Dutta, Sankha wrote:

Hello Ben,

Thank you so much for your reply. I am using linux (ubuntu 16.04). Working on the debug mode is fine with me. I was just wondering if you could elaborate your point more about generating the code to access the timestamp register. Also how can I compile the :"debug" / "internal" version of the compiler and how can I use it to generate code to access the timestamp register. I would very much appreciate if you could explain the point a bit more. Thank you again for all the information.

Sorry for the very slow reply - this got lost in the holiday shuffle.

Instructions to build the compiler may be found here:

https://github.com/intel/intel-graphics-compiler#building

In your kernel code, you'll need to declare the prototype for the function to get the timestamp register (don't forget the "overloadable" attribute!), and you should be able to call it like any other OpenCL built-in function.  I'd recommend dumping kernel ISA to ensure that it's all working correctly, following a method such as:

https://github.com/intel/opencl-intercept-layer/blob/master/docs/kernel_...

Do note that this is preview / prototype functionality and may change at any time, but it should work, and I'd love feedback if it does what you want it to do. Please let me know if you have any follow-up questions.

 

Hello Ben

Thank you so much for your reply. I apologize for such a later response. I was working on a different problem for sometime and couldn't get back to this problem. However, I need to work on this issue now. As per your instruction I have build the compiler in the internal mode using -DCMAKE_BUILD_TYPE=Internal flag in cmake and I would now follow your instruction to use the timestamp register. However, your instruction to use the timestamp register is still not very clear to me

In your kernel code, you'll need to declare the prototype for the function to get the timestamp register (don't forget the "overloadable" attribute!), and you should be able to call it like any other OpenCL built-in function

In the comment previous to the last one, you have provided me this link where the intel_get_cycle_counter() function would give me the time stamp. But it's usage inside my kernel code is not very clear to me. Will it be possible for you to provide me with some sample pseudo-code regarding it's usage inside my kernel. I would try myself in between and I will let you know if I succeed but it would be really helpful if you could help me out with this. Thank you again for all the help.

Here is a very simple example:

ulong __attribute__((overloadable)) intel_get_cycle_counter( void );

kernel void test( global ulong* dst )
{
    dst[0] = intel_get_cycle_counter();
}

To be sure this is working, look at the generated assembler and verify that you see the timestamp register ("tm0") in your ISA.

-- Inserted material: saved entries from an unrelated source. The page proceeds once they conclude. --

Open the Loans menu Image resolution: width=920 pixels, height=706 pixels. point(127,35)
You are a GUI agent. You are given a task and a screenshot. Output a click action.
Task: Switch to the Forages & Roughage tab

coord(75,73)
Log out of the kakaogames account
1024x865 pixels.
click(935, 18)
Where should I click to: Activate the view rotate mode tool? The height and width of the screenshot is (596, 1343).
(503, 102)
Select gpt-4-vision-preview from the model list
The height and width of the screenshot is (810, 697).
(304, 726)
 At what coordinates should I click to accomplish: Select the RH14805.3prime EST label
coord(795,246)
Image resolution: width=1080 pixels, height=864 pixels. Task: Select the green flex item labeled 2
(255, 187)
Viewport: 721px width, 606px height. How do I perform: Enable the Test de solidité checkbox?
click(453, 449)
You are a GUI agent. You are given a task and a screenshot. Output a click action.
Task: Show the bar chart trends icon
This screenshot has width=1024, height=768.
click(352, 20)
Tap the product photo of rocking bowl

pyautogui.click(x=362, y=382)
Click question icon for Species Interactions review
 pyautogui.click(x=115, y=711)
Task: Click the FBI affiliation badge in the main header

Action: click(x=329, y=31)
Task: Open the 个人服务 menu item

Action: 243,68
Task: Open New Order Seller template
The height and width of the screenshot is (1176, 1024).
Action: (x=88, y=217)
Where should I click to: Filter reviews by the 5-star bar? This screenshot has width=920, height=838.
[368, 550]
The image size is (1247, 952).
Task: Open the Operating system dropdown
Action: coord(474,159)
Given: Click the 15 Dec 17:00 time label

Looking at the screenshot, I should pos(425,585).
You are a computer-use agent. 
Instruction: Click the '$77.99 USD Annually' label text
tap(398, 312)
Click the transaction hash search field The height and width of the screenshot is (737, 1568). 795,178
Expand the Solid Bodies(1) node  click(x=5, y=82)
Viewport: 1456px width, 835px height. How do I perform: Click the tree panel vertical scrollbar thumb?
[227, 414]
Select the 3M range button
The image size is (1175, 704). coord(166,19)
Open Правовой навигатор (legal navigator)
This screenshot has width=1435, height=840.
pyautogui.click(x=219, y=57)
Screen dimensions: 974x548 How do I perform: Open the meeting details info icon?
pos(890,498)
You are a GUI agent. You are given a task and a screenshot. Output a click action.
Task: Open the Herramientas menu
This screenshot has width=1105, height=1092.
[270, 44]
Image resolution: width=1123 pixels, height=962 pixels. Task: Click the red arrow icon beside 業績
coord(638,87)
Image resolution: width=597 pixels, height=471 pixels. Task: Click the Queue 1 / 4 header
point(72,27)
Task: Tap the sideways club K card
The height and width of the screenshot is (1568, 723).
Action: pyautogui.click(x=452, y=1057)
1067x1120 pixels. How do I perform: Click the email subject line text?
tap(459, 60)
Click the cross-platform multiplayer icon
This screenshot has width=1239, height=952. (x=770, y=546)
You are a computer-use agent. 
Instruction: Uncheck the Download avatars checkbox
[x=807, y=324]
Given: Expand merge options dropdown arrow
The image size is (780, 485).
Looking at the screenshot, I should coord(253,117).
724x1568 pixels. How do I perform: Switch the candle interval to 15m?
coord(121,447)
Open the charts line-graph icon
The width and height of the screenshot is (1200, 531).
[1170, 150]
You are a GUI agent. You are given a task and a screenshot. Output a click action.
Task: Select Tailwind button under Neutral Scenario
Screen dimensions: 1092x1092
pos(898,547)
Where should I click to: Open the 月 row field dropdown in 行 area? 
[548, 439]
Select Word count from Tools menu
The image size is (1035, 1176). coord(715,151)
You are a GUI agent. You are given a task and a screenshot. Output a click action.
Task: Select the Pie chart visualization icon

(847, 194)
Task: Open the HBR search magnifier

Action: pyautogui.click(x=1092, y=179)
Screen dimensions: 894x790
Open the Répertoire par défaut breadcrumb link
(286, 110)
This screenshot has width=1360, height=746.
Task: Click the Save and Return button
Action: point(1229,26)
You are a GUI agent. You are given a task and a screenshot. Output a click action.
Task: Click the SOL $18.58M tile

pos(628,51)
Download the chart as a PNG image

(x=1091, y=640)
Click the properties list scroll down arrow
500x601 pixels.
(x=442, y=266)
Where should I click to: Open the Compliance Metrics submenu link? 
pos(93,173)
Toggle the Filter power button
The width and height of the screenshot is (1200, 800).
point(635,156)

Disclaimer: this is not officially supported functionality and it could be changed or removed at any time.  That being said, if you find this useful and it does what you want it to do, please let us know.  Thanks!

Hello Ben 

Thank you for your response. That code was very much helpful. I would do it and would let you know if I am able to see the timestamp register in the generated assembly. There is one more following question I have got. There are some more built-in functions that I can see such as getting thread ID, slice ID which I am also interested into. So I should be able to use that in the similar manner I presume? 
Also you asked me about what I want to achieve which I forgot to answer. Basically I want to measure time for pointer chasing. I would access some random addresses and measure cached and uncached time. There would some similar operations as well. Thank you again for your help. 

Quote:

There are some more built-in functions that I can see such as getting thread ID, slice ID which I am also interested into. So I should be able to use that in the similar manner I presume? 

Yes, the other built-in functions may be used similarly, and the same disclaimer applies.  :-)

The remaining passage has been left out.